3. Si Perfectionist

1K 113 7
                                    

Ada yang nungguin kakak Reporter kita kah? 

Happy reading, jangan lupa vote dan comment nya. Terima kasih.

***

"Pau, nanti married nya Yola datang sama siapa lo?" tanya Djenar.

"Sama lo lah Djen, sama siapa lagi. Yang nggak laku-laku kan kita doang." jawab Paula enteng.

"Sialan lo, gue bukannya nggak laku, tapi belum ketemu yang cocok aja." jawab Djenar tidak mau kalah. Dia mendengar Paula berdecak tidak suka dengan jawabannya.

"Gimana lah mau ketemu yang cocok kalau tolak ukurnya Mas-mas tentara. Susah Djen, mereka tuh abdi negara, pasti serba bisa. Kalau lo cari yang model begitu ke orang yang cuma kerja nya kantoran aja yah sampai mati nggak ketemu Djen. Mending saran gue lo minta kenalin sama Om lo Djen. Percuma punya Om mantan KSAD masa nggak di diberdayakan untuk menggaet mas-mas baju loreng." kata Paula sengit.

Paula ini adalah teman seangkatan Djenar, sama-sama menempuh pendidikan di Universitas yang sama, kemudian mereka bekerja juga di stasiun tv yang sama, hanya beda bagian. Jadi Paula sudah tahu betul seluk-beluk percintaan Djenar yang memilukan sekaligus memalukan itu.

Secara garis besar tahu, tapi detail nya seperti apa Paula juga tidak banyak diceritakan oleh Djenar. Karena menurut Djenar, masa-masa dia mengejar-ngejar Genta adalah masa paling memalukan dalam hidupnya. Djenar menyesal, kalau saja waktu bisa diulang dia akan mendiamkan Genta. Menganggap lelaki itu tidak pernah ada karena patah hatinya masih terasa sampai sekarang. Meskipun tidak terlalu cekit-cekit seperti dulu.

"Mana ada lagi yang masih jomblo sekarang Pau. Tau sendiri kan mereka-mereka kebanyakan kan married nya muda-muda. Masa gue cari yang brondong, belum tentu mau mereka sama gue. Cari yang lebih tua kemungkinannya duda. Ogah ah, malas."

Kalau ini Djenar tidak benar-benar jujur, hanya bercanda. Dia tidak memiliki keinginan menjalin hubungan dengan seorang perwira lagi. Djenar tidak ingin ujung-ujungnya dia malah membandingkan lelaki itu dengan Genta. Tidak mau, dia masih punya perasaan. Dibandingkan dengan orang lain itu tidak enak.

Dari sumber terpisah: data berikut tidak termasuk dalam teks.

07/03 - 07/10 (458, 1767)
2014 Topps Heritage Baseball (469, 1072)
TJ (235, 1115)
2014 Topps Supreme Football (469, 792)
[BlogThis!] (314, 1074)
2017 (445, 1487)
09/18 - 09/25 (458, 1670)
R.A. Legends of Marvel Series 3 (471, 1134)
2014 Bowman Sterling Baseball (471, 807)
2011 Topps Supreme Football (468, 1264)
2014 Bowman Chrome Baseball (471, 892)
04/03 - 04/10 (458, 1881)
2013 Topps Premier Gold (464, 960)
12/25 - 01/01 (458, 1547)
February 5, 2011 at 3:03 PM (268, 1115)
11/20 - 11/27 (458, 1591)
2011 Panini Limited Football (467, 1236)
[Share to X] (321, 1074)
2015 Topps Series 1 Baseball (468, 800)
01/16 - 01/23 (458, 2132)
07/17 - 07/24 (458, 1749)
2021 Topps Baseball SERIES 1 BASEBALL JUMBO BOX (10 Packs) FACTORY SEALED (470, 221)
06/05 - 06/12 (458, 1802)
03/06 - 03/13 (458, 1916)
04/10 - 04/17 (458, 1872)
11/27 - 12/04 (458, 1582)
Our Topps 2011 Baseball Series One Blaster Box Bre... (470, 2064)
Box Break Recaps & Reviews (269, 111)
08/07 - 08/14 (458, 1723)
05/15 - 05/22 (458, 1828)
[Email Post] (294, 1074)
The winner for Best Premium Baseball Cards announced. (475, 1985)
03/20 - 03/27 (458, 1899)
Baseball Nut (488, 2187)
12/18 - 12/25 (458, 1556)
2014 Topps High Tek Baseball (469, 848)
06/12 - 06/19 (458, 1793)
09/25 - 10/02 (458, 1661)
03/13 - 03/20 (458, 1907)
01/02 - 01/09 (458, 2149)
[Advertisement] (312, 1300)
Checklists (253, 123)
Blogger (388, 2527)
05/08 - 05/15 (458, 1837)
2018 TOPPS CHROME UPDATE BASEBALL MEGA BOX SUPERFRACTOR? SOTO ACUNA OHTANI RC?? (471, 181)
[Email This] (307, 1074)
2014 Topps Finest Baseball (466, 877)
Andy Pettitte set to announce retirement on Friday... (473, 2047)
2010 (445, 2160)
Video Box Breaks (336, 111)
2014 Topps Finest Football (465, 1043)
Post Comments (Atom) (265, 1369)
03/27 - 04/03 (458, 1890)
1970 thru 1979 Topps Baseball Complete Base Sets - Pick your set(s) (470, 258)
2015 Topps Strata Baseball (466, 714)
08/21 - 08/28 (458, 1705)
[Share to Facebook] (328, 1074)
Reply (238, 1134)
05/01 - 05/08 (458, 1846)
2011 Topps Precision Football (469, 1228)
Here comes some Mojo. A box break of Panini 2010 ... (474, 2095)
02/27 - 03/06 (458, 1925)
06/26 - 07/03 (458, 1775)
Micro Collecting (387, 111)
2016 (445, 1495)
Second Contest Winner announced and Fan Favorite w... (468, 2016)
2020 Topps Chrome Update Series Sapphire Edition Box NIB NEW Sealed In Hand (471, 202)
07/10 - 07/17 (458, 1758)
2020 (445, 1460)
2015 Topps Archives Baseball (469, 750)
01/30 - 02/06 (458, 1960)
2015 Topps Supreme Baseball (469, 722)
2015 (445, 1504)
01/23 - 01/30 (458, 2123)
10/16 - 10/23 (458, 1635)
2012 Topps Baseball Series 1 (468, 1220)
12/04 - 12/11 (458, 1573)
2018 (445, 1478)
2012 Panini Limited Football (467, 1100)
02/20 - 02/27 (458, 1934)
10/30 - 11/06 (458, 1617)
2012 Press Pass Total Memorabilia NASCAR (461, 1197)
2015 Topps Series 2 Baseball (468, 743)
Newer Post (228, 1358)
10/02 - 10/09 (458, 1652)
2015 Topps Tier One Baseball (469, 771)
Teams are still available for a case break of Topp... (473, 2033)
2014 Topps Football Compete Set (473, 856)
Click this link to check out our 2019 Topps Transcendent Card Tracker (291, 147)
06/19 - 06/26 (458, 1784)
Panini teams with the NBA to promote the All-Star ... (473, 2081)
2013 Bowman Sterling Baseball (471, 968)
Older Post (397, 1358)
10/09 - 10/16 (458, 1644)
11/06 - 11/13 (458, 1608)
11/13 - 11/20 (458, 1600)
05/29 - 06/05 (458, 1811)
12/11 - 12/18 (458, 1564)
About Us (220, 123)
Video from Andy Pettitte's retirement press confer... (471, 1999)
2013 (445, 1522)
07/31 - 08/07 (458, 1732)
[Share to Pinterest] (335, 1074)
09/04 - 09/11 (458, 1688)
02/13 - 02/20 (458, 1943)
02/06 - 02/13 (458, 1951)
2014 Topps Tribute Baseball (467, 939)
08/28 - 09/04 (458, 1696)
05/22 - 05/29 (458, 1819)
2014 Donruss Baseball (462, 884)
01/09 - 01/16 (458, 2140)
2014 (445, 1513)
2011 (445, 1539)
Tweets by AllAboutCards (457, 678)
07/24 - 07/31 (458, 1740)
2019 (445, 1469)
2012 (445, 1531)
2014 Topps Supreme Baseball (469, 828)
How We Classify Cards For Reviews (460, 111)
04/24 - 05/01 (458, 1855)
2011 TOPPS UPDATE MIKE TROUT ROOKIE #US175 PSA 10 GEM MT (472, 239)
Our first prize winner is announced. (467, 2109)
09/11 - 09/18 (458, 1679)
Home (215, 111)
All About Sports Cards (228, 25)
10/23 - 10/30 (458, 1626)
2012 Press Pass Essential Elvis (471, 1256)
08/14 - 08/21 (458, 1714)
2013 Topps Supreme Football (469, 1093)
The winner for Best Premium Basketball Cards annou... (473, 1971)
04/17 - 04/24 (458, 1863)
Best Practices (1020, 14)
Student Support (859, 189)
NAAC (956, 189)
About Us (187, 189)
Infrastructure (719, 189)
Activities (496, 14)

"Gue jadi penasaran secakep apa sih si Genta itu. Dari dulu sampai sekarang bikin Djenar nggak bisa membuka hati sama lelaki lain."

"Nggak usah dibayangin, nanti lo jadi jatuh cinta juga. Udah deh ini lama-lama bahas nya Genta terus. Yang lain, ganti topik. Nggak seru." protes Djenar.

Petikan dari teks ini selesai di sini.